Sunday, November 05, 2006

Ask a fictional journalist

Minor characters from old novels guide you along the bleeding edge of blue-sky thinking. Episode two in what, at this rate, might actually be a series. Episode one and rules of the game here.

This week: Press baron George Roads on the role of editorial judgment in decision-making. No questions needed; he speaks far too well for himself:

You mark up the daily net sales of your paper -- on a curve -- a diagram thing. And then, some time when sales seem pretty average, you try a new feature -- 'Turf notes and notions,' or 'Books that have Pep,' or that thing we're trying out now in The Day -- 'The Bread of Life: the Christian's Daily Crumb.' You keep it up every day for a fortnight and watch the curve on the chart. Then you drop that feature for a fortnight; then you put it on again; and all the time you keep on watching your sales on the chart.

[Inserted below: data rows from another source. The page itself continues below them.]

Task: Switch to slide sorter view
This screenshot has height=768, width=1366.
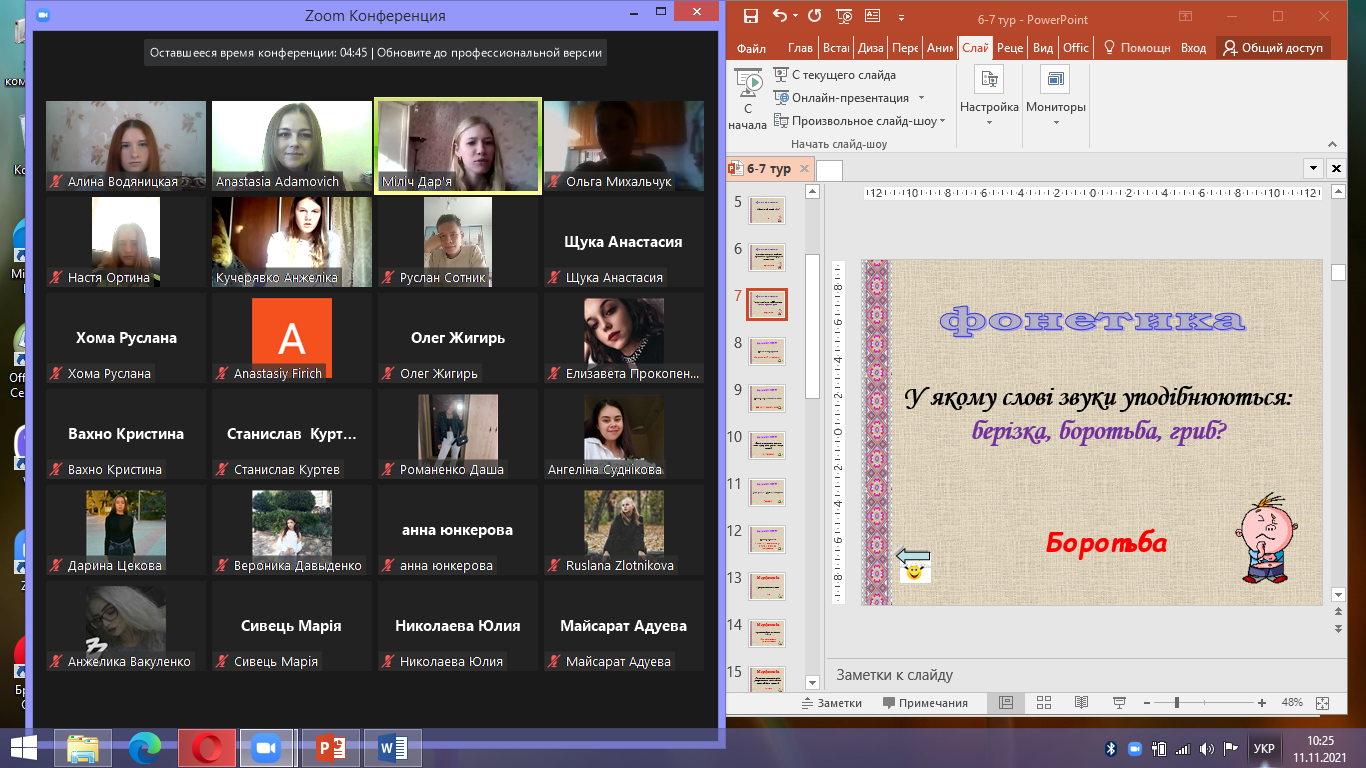Action: [x=1044, y=703]
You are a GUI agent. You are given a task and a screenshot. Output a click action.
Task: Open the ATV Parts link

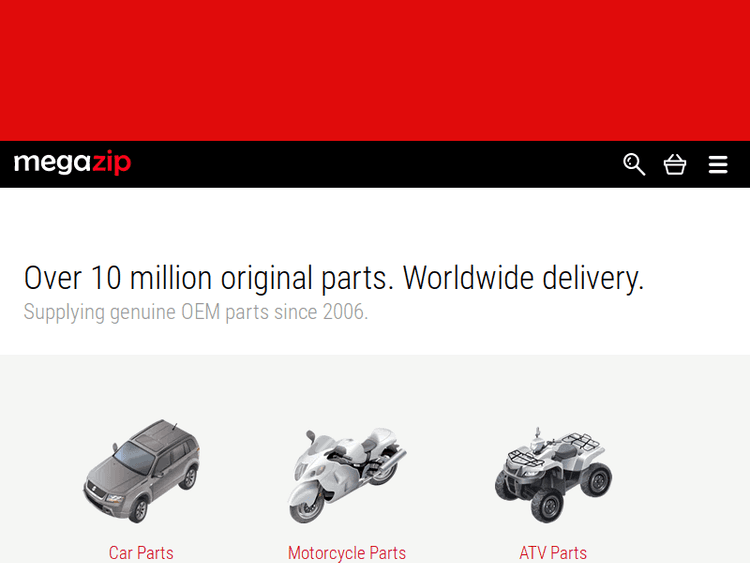[553, 553]
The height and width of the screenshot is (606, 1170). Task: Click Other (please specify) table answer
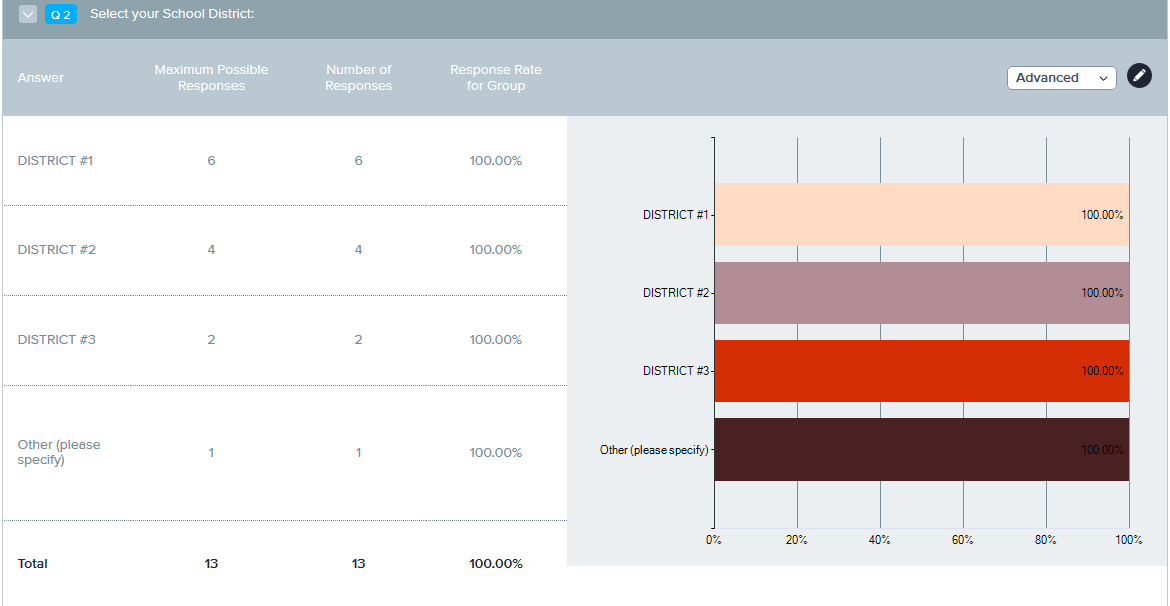coord(59,452)
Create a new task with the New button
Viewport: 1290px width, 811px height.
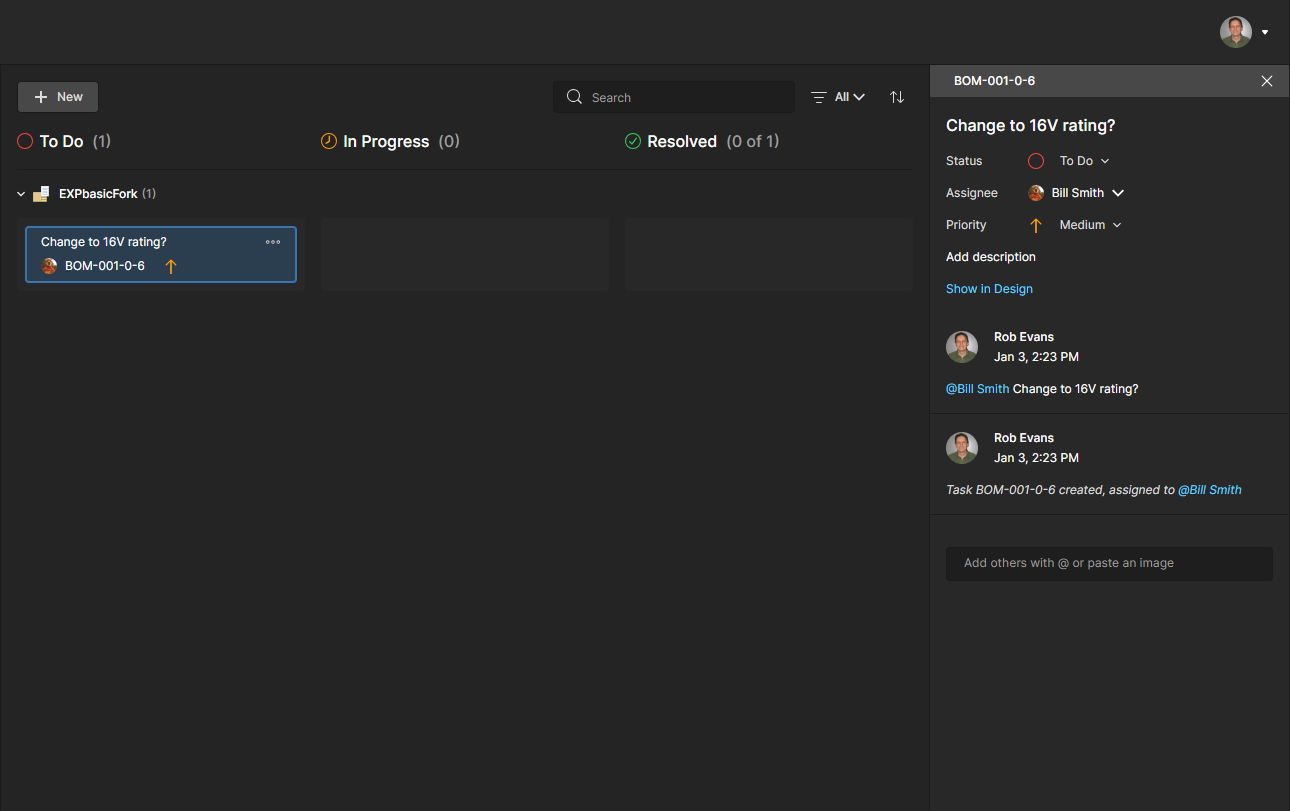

The chart may show nothing at all -- the feature hasn't mattered a damn, either way. But now and then the curve goes up a little bit during the second week of the fortnight the feature is in, and down again during the second week of the fortnight it's out. Then you may -- though it isn't sure yet -- have yourself a winner; so you feel round a bit more, just to eliminate possible causes of error. And then, when at last you've got a dead cert, you back it, all in, like a man. Science and guts -- that's all there is to it. Simply keep your hand on the pulse of the nation.

Taken from chapter five of Rough Justice, by C.E. Montague (1926). Compare Yahoo's homepage redesign process. For an earlier appearance of Roads, and notes on where he came from, go here.